On the same day that CMS authorized Oregon’s demonstration, the agency gave Massachusetts expanded authority to provide certain time-limited housing supports, clinical nutrition education, and medically tailored food assistance services to a range of at-risk populations, including postpartum individuals for up to 12 months. Massachusetts will also provide additional meal support for certain households when an eligible beneficiary is a child or pregnant woman with special clinical needs.

Shortly thereafter, CMS also approved a waiver request from Arizona that will enable it to provide temporary housing — which it had been doing on a limited basis for individuals with serious mental illness — to more individuals and with direct rental assistance. Through that approval, Arizona can provide housing support for up to six months to help individuals transition out of situations such as homelessness or incarceration and conduct outreach to find out who needs these services, explained Dana Flannery of the Arizona Health Care Cost Containment System during the Manatt webinar. Manatt Partner Cindy Mann, who moderated the webinar, noted that this is the first time CMS has approved direct rental payments as a funded Medicaid service, whereas previously it supported things like utilities and deposits through demonstration approvals.

With these approvals and a similar demonstration approval in Arkansas, CMS essentially established a framework outlining how it will exercise discretion in future waivers seeking similar flexibilities and funding, observed Mann.
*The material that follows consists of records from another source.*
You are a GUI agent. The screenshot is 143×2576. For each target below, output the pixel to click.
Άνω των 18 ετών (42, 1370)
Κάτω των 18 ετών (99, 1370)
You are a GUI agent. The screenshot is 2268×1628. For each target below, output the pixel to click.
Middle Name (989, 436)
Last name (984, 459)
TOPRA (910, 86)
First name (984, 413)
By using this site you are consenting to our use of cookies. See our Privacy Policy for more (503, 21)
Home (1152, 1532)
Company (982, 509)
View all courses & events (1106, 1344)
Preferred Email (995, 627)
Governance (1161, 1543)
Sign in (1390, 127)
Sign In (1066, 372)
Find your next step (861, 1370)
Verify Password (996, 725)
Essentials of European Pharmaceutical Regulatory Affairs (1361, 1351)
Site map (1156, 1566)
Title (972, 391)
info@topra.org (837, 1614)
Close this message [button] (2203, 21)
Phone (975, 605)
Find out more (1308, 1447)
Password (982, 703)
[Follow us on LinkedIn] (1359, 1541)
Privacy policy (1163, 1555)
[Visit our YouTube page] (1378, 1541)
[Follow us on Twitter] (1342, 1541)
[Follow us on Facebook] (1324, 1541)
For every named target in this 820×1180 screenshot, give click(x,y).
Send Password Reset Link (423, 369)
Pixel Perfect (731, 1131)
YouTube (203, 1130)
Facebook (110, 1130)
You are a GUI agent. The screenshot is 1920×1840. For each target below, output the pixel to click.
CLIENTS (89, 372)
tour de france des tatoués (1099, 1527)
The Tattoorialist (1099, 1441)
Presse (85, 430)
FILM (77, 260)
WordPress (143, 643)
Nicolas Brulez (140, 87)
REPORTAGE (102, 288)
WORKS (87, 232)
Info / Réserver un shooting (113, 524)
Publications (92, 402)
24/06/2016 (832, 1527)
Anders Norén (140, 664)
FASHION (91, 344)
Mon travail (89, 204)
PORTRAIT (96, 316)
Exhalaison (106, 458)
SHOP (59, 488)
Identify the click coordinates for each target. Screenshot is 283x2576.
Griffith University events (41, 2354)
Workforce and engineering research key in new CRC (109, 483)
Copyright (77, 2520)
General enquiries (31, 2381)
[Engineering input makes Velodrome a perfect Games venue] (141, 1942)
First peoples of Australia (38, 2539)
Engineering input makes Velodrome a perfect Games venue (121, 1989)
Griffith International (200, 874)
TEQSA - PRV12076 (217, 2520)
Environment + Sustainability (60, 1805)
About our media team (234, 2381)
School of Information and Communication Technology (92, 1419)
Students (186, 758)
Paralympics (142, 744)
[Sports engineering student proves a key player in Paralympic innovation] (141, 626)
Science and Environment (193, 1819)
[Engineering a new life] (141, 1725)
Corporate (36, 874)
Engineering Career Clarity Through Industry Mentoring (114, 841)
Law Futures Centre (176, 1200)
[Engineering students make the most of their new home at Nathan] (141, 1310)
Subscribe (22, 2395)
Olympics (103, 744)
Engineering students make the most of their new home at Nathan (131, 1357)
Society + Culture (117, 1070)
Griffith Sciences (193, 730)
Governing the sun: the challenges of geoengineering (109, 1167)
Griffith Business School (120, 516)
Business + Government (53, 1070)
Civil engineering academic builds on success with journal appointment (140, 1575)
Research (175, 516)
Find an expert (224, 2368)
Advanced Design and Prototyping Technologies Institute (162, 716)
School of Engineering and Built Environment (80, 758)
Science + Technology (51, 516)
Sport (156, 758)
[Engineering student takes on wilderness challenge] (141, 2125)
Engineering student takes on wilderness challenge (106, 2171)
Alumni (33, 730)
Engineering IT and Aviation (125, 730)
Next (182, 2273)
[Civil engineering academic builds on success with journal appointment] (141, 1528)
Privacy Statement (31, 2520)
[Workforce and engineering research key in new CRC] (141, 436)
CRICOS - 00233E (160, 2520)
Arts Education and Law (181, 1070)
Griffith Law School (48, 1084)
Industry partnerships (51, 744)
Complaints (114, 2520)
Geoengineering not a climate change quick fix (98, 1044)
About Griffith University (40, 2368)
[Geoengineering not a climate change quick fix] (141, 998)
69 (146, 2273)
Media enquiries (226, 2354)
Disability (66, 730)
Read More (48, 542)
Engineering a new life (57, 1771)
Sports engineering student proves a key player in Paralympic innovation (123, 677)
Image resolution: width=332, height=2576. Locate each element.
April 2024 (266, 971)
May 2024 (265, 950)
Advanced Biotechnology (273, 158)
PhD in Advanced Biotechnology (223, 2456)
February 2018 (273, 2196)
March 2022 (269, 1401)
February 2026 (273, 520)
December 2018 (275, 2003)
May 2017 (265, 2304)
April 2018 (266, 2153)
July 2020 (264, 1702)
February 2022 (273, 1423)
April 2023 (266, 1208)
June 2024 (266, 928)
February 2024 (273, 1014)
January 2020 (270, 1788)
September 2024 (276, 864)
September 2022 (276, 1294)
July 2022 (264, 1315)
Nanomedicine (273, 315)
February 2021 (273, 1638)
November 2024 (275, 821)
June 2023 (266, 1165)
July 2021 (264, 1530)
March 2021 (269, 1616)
For example, CMS included a budget neutrality cap that is based on what the state projects it’s going to spend over the course of the waiver on the HRSN, increased the savings states can roll over from prior demonstrations from five to 10 years, and allowed states to treat certain HRSN expenditures as “hypothetical” for purposes of budget neutrality calculation. Speakers during the Manatt webinar agreed that those last two pieces gave states a little more certainty when it came to envisioning a cost-effective program over a five-year period.

Dugan and Vitti agree that these approvals will likely influence other states to continue seeking ways to address HRSNs to improve health outcomes and address inequities.

“There’s just so much awareness about the social determinants of health, and allowing plans to use some of their money more flexibly in order to address social determinants of health is something that’s long overdue. And I think the plans want to and have been experimenting with stuff, and the more flexibility and more dollars that can go there the better, so I see that as a trend that’s moving forward,” says Vitti.

Meanwhile, another pathway for addressing HRSNs that could gain momentum this year is the “in lieu of services” policy, adds Dugan. CMS in January issued guidance to clarify that states have in their toolbox the flexibility to allow their contracted Medicaid managed care plans to pay for social supports not otherwise covered in Medicaid. Additionally, states in their managed care requests for proposals are likely to make more requests around addressing health equity, says Dugan.